For the past 10 years, Good Friday has probably been my most intense day of the year. As an Episcopal Priest, it is an emotional day, the one day set aside for us to contend with all of humanity’s worst inclinations. To contend with betrayal and death and absence and silence. The services on this day have no dismissal, people simply leave in silence.
It’s not just an emotionally challenging day, but a logistically challenging day as well. At Christ Church in Harvard Square where I work, we usually offer two main services, each with a prelude of walking the Stations of the Cross. In between those services, we offer a children’s service that involves about 15 adults from the parish re-enacting some of the key scenes of the day, followed by an Easter egg dying party that involves about 400 hard-boiled eggs, to be hidden on Saturday in the Old Burial Ground for the Easter egg hunt. The whole effort involves upwards of 50 volunteers.
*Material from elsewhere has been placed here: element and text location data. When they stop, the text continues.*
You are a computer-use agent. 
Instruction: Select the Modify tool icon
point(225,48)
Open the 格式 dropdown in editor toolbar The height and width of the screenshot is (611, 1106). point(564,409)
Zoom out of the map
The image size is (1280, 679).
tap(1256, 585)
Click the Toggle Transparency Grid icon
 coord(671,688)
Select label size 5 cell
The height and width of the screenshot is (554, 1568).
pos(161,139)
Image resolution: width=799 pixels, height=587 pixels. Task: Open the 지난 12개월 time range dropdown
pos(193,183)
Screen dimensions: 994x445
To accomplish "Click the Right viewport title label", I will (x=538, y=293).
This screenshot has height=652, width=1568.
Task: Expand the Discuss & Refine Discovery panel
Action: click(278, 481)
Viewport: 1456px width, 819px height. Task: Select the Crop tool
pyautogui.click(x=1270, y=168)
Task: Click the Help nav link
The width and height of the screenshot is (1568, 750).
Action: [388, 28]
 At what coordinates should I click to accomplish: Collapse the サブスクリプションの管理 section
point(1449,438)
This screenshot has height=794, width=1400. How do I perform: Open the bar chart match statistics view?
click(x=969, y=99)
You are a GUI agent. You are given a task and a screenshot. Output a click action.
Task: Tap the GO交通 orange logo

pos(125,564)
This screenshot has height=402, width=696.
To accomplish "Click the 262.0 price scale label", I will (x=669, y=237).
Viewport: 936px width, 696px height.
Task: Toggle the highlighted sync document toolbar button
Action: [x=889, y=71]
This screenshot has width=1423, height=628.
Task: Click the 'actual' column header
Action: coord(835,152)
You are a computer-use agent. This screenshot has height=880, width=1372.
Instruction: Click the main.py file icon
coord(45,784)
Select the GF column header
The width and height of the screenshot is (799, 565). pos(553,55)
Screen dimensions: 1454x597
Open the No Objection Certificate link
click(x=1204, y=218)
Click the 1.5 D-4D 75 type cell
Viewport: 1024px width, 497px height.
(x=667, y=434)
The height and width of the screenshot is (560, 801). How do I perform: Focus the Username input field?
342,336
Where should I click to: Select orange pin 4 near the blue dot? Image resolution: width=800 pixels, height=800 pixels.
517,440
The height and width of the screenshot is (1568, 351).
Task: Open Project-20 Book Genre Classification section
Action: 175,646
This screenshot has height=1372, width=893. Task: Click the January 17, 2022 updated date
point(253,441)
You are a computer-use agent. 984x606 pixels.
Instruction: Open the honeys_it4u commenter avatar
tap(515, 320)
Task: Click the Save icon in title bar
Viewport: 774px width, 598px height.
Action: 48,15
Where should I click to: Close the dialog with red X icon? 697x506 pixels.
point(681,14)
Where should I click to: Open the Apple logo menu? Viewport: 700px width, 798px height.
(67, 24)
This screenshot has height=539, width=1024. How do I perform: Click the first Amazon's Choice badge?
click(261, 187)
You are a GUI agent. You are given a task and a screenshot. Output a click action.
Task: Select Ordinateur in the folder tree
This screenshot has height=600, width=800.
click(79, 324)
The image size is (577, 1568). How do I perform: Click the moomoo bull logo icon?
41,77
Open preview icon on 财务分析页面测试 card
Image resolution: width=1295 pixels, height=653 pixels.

In-between all of that are moments stolen to finish Easter sermons, or make pastoral calls, or runs to the hardware store for some forgotten thing we would need before the week was over. It is an intense day toward the end of an intense octave — eight days of services, each unique in character that tell some aspect of our most sacred story.
Of course, none of those things are happening today. As best we can, we have tried to provide resources for our people to worship at home, to record the key aspects of our Holy Week services, to provide familiar words, a taste of the music we are known for, and images of familiar faces and past years’ services. And while it’s been a hectic couple of weeks, it was all “in the can,” by Thursday.